Form is what an exercise should look like…
If the exercise is in Arnold Schwarzenegger’s Encyclopedia of Bodybuilding, there will be demonstration pictures of the “perfect form”.
If it’s something in a programme we’ve written in the Rugby Muscle Academy, we’ll have a video of it in our Exercise Video Database and say that is “what the exercise should look like”.
But I’ve talked about how everything in rugby is individual:
And the truth is, the same should be said about exercise form.
Yes, there are ways to do exercises to get the most out of them.
There are also certainly ways that you need to do exercises to avoid injury.
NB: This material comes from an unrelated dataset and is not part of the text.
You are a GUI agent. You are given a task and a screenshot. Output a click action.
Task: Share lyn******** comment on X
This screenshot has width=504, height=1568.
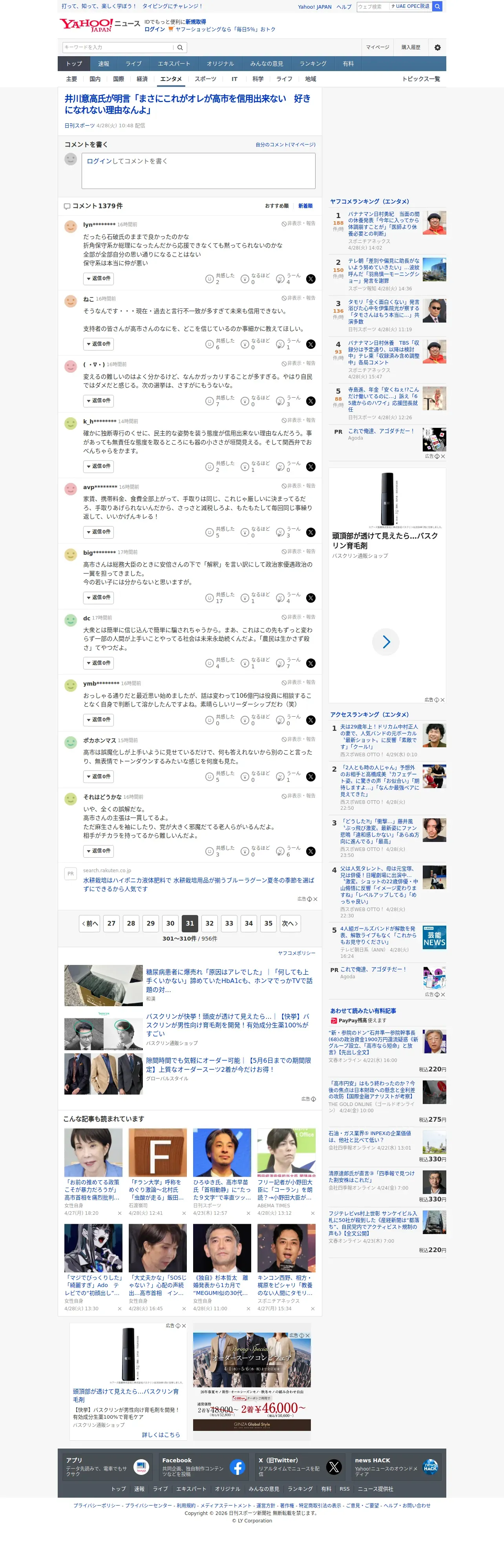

(There is also ways to do it which is asking for injury. So if you want to see a guy almost shit his spine out there is a link at the bottom of the page)
But there are a few key factors that will greatly change what the best “form” for an exercise actually is.
Unfortunately we don’t all have the exact same dimensions like this:
There are people who have extremely long limbs and some people that have short T-Rex-like arms (me), and there are people in between.
This means that the very way we move will be different.
Couple this with the fact that we will all have different levels of mobility and flexibility, and we’ll have a bunch of different looking movements that will all be labelled as the same.
Lets use front squats and an example:
4 different bodies, 4 very different ways of doing front squats.
To perform a front squat like the guy with red plates you need:
– Good wrist mobility (not like the other guy)
– Good hip mobility (not like the hot chick… don’t ask me which one that is…)
– Good ankle mobility (not like the first woman)
Goal Of Exercise
For rugby players, lifting is a means to an end, not an end itself.
Put another way, the main reason that you lift weights is because to get stronger for rugby, NOT because you want to lift more and more weights!
You’re a rugby player, not a powerlifter, crossfitter or bodybuilder.
The way you’ll perform a bench press may be different from a powerlifter or a bodybuilder.
The way you’ll do pull-ups SHOULD be different from the way a crossfitter.
Everybody is a special little snowflake when it comes to specifics. The basics hold true that we all need to have our food in line, we all need to lift weights and we all need to work on our rugby skills sets. But the way you go about them should be whatever works best for you and gets you to where you need to be.
This might mean the if you’re a bit beat up then you might have to take out bench pressing and do something else (I’m sure there is some sort of counselling you can get for the bro!).
Don’t feel that there is an absolute way that to do any movement. As long as you’re safe you do what gets the best results for you and forget what that 60 kilo personal trainer at the gym tells you about the dangers of squatting.